Produce as output only the lines below starting at the line with "資料検索 (576, 158)" and continuing through the line with "[tiktok-icon] (506, 2475)", each one exactly as written.

(Saved entries)
____________
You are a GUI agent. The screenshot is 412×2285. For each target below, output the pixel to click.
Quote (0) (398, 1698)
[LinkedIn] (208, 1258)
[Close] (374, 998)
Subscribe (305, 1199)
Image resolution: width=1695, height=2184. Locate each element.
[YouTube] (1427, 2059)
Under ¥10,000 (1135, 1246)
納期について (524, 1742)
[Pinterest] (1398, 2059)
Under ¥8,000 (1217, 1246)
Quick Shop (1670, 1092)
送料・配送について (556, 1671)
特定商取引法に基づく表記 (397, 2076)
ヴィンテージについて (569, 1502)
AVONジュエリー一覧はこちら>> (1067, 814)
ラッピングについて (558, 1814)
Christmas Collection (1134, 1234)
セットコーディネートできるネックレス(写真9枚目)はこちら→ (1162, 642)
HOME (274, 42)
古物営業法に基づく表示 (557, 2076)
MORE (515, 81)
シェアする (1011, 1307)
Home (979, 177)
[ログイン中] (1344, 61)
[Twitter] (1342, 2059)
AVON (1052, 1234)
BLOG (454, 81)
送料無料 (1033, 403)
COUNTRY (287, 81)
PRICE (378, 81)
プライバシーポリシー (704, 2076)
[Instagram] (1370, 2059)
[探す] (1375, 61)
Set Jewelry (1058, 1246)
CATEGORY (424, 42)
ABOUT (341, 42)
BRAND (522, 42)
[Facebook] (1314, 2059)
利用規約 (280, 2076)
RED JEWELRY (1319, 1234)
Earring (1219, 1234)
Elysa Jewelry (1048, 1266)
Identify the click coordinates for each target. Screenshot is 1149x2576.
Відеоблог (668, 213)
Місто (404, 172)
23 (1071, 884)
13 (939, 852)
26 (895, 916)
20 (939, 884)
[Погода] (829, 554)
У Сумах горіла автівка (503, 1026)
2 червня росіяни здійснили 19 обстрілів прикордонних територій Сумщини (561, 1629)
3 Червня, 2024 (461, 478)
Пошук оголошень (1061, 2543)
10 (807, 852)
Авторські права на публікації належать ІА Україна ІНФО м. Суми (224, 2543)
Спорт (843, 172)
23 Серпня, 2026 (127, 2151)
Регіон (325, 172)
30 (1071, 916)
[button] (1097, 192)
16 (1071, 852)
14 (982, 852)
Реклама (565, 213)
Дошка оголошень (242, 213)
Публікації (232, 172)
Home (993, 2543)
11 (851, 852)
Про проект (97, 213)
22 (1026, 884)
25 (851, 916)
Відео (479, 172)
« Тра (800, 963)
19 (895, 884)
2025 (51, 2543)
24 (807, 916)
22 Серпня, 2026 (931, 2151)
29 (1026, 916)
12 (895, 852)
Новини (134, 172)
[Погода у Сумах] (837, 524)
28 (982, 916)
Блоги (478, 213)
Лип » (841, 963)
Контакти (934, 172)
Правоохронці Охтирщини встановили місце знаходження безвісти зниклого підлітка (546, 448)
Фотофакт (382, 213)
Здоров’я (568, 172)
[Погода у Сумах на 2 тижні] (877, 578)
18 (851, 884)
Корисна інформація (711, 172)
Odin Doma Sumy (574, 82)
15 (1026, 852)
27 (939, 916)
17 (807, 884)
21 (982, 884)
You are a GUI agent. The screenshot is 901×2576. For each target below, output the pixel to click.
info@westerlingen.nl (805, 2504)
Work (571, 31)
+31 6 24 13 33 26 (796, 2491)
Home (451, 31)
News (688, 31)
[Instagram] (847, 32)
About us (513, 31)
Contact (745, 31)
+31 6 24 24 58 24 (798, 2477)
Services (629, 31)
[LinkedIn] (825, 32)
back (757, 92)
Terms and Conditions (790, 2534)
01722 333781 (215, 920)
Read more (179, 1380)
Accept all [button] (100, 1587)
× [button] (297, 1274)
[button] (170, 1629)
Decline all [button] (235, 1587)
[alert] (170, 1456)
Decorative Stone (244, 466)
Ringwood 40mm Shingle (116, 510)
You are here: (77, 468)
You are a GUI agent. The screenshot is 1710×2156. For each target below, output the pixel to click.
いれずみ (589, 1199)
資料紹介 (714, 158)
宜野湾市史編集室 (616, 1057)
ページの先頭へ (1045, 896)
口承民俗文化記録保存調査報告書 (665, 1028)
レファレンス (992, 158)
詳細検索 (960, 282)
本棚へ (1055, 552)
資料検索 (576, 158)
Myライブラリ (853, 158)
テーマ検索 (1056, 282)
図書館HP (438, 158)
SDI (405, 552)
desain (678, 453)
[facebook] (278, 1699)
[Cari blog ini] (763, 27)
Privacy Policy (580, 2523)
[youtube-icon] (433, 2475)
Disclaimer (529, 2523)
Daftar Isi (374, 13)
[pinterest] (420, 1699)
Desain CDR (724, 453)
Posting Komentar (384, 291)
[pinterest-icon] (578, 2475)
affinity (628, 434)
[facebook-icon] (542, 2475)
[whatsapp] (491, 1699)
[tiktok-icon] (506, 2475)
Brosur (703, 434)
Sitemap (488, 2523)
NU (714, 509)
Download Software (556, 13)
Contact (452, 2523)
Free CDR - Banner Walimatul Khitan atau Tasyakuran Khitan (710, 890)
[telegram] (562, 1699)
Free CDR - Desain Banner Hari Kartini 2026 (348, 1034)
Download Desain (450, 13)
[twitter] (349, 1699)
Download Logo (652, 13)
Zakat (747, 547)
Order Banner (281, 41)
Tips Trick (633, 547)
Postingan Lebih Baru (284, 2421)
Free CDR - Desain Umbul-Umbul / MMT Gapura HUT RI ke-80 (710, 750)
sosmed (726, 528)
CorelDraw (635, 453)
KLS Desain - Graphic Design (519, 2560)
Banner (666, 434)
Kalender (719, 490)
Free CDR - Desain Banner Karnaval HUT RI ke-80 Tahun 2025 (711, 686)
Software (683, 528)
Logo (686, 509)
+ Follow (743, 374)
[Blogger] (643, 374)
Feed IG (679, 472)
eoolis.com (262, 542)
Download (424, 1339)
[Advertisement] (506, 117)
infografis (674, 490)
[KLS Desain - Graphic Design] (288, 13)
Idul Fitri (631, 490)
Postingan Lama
____________
• WRITTEN SOLUTION:
資料検索 (576, 158)
Myライブラリ (853, 158)
テーマ検索 (1056, 282)
図書館HP (438, 158)
SDI (405, 552)
desain (678, 453)
[facebook] (278, 1699)
[Cari blog ini] (763, 27)
Privacy Policy (580, 2523)
[youtube-icon] (433, 2475)
Disclaimer (529, 2523)
Daftar Isi (374, 13)
[pinterest] (420, 1699)
Desain CDR (724, 453)
Posting Komentar (384, 291)
[pinterest-icon] (578, 2475)
affinity (628, 434)
[facebook-icon] (542, 2475)
[whatsapp] (491, 1699)
[tiktok-icon] (506, 2475)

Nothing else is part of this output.